One of this week’s lead stories at CNN.com was about the rash of violent injuries involving helmet hits in last weekend’s slate of NFL games. Several players were seriously hurt after helmet-to-helmet or helmet-to-body collisions. The league and fans are worried that someone will be permanently paralyzed and are looking to adjust the rules and increase the fines to discourage using helmets as the lead tackling device.
None of the pieces I’ve read has pointed out is that the very safety created by advances in helmet technology and other padding and protection bears some responsibility for the problem. Why is that? Well, if a player wears a very lightweight helmet that effectively protects him from injury, he is more likely to take risks with his head than otherwise. Safer helmets lower the risk of using them dangerously. To see this, try imagining the football players of 75 years ago, with their leather helmets, doing what modern players do. If your head isn’t protected, you’re not going to use it as a weapon.
This, of course, is a textbook example of what economists call “moral hazard.” That’s a situation in which insuring against a bad outcome leads to more of that outcome precisely because the insured expects the consequences to be less severe than they would have been without the insurance. For example, car insurance leads to more accidents, and health insurance leads to people being less careful about their health. In both cases the fact that one is insured against a bad outcome leads one, at least on the margin, to take more risks that might produce the outcome in question. (Do mandatory motorcycle and bike helmet laws lead riders to take more chances and actually cause more accidents? Do seatbelts have the same effect?)
Before we go too far with this, we also need to recognize that the moral hazard problem can be overcome, at least to some degree. In the case of auto insurance, we try to overcome it by using various proxies for the likelihood that a given driver will drive recklessly and charge riskier people higher premiums. Hence young people pay more than middle-aged people, and men generally pay more than women. Certain safety devices on the car also get owners discounts (although that may encourage some risks). Deductibles are also intended to reduce risky behavior.

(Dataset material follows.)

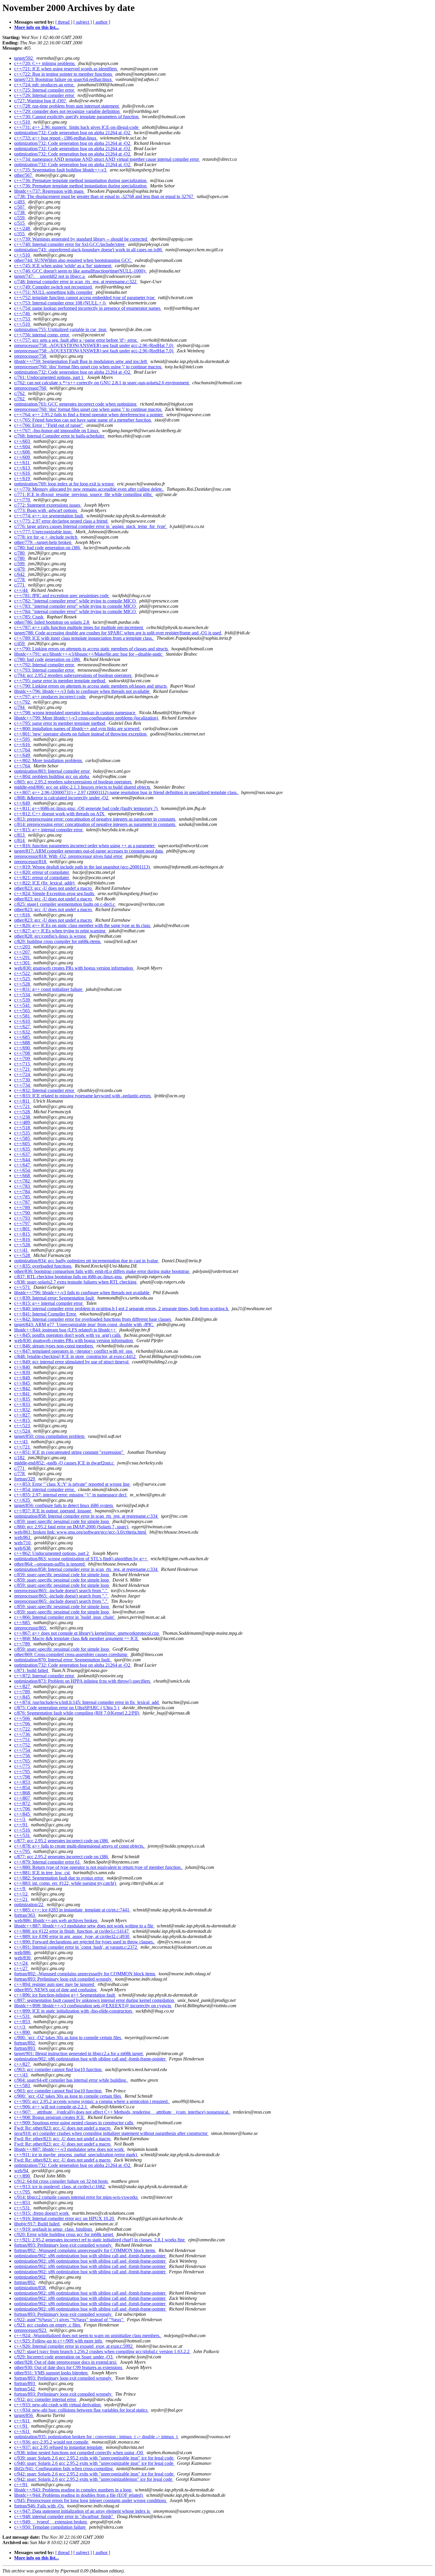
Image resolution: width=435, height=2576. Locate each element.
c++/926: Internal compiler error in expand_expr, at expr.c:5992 (74, 2346)
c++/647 (22, 1164)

Similarly, owners of homes with security systems get discounts on homeowner’s insurance. When the insurer can adjust premiums to match the riskiness of the insured, moral hazard is reduced (though not eliminated). But when the insurer either cannot or does not attempt to adjust for risk, the moral hazard problem is in full force and we are likely to get a lot of risky behavior.
Moral hazard was a key part of the boom that produced our current recession. It was relevant in at least two places. First, banks have long been covered by federal deposit insurance, which produces a significant moral hazard. The FDIC promises to bail out a bank’s depositors if it fails, but does not charge banks a high enough premium to discourage risky behavior. No bank wants to fail, but on the margin, knowing your depositors are insured by the federal government means you can take risks you otherwise wouldn’t take. And banks surely did.
Fannie Mae and Freddie Mac used the implicit promise of a taxpayer bailout in much the same way. Knowing that if their mortgage and mortgage-backed securities holdings collapsed they would get an infusion of tax dollars, and having access to special credit lines at the Treasury, they certainly took risks they wouldn’t have taken otherwise. The result, of course, was mortgages given to people who never should have had them and the creation of financial derivatives that were ultimately unsustainable.
Bailing out banks and financial institutions during the crisis makes the moral hazard problem even worse down the road because they have every reason to think they will be bailed out again, encouraging them to pay even less attention to their risky choices.
Like our football players who by trying to protect their heads end up with concussions and broken limbs, many of our financial institutions are on the injured reserve list, with the result that the economy is faltering. The lessons to be learned from football helmets are that attempts to reduce risk can themselves create it and that correctly pricing risk is crucial to keeping an economy healthy.